Jacques Donze, MD, from Harvard Medical School and Partners Healthcare, and his associates initially looked at more than 10,000 eligible discharged patients, nearly 2,400 of which were readmitted within 30 days. Among those 2,400 patients, they identified 879 readmissions that were potentially avoidable. They found seven markers that helped predict readmission:

  • Low hemoglobin at discharge
  • Discharge from a cancer unit
  • Low sodium at discharge
  • The occurrence of any ICD-9 coded procedure during the hospital stay
  • Non-elective admission
  • One or more hospital stays during the previous year
  • A length of stay of five or more days

“This easy-to-use model enables physicians to prospectively identify approximately 27 percent of the patients as high risk of having a potentially avoidable readmission and would allow targeting intensive transitional care interventions …,” according the JAMA Internal Medicine report on the analysis.

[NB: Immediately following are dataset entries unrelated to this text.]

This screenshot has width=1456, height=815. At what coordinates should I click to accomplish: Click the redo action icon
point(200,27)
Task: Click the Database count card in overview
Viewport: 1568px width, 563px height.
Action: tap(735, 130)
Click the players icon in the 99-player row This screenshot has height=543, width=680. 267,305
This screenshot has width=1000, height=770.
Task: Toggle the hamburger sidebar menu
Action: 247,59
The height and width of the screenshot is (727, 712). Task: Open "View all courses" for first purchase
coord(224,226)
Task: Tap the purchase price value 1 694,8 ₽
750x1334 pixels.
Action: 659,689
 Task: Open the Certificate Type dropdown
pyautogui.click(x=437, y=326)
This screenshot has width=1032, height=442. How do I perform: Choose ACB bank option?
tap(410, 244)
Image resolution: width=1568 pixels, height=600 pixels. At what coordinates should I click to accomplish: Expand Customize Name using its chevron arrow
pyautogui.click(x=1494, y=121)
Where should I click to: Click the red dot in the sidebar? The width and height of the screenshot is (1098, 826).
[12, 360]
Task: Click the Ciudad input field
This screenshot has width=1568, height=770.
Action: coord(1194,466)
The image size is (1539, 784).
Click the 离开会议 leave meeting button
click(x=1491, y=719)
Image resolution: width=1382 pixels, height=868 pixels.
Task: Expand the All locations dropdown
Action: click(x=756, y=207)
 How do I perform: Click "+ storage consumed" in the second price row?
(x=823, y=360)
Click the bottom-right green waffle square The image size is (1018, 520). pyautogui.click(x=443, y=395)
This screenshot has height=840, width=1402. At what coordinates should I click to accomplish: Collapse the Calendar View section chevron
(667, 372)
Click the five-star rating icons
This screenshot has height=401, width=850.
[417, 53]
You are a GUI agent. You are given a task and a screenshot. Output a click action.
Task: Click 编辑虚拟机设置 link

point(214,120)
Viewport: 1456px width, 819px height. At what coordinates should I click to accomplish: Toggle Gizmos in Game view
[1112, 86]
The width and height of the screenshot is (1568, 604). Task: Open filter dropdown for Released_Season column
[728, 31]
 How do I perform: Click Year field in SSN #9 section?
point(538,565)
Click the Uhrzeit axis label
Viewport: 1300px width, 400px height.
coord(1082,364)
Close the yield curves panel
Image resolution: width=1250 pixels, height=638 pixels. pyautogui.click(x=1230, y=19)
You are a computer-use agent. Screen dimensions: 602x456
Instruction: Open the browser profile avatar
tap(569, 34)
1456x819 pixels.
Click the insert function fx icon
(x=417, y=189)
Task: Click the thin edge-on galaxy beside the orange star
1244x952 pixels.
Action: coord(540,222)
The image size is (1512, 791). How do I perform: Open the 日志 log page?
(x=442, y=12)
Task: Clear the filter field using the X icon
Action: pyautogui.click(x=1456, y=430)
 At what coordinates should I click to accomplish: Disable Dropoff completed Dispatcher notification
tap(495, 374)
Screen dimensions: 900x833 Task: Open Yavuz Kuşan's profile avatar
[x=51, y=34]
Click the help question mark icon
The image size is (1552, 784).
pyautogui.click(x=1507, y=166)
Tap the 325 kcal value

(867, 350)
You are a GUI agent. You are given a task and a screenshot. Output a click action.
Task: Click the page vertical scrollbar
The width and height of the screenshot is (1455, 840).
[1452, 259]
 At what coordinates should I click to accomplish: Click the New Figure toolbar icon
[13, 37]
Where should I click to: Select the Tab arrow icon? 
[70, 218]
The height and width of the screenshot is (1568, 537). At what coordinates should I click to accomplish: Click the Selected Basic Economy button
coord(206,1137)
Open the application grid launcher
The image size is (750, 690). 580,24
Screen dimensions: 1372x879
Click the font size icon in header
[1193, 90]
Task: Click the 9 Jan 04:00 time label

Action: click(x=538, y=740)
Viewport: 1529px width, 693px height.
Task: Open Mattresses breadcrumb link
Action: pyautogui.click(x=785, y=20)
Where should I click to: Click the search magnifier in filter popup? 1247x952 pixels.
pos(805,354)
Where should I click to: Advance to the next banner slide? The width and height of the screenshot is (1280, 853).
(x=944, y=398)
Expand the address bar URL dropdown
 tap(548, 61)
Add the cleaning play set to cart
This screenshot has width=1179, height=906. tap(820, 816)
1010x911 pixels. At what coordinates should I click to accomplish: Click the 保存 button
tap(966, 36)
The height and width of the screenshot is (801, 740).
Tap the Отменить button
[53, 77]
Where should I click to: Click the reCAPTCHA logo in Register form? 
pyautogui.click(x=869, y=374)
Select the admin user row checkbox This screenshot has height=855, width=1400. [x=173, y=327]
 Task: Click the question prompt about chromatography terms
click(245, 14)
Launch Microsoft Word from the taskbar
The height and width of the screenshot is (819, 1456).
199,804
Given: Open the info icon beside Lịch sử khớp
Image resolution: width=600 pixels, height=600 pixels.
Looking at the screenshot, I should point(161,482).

Donze pointed out during a recent interview with Healthcare Finance News that his team wanted to create a scoring system that was not only simple but that could be used before patients were discharged. Existing scorecards have used “billing data and ICD-9 that are only available a few weeks after the patient is discharged …,” Donze said. To make a score useful for readmission assessment, it has to be available before the discharge of the patient, Donze emphasized. 

There are a number of methods that may be used to reduce the risk of readmission in these high-risk patients, noted Jeffrey L. Schnipper, MD, senior author of the JAMA paper, but they’re expensive and resource intensive.

“You probably only want to do them when you know you’re going to get the biggest bang for your buck,” he said. And that’s the value of a scoring system, he said – it gives hospitals the information needed so that they are resorting to use these expensive methods only on the highest-risk patients.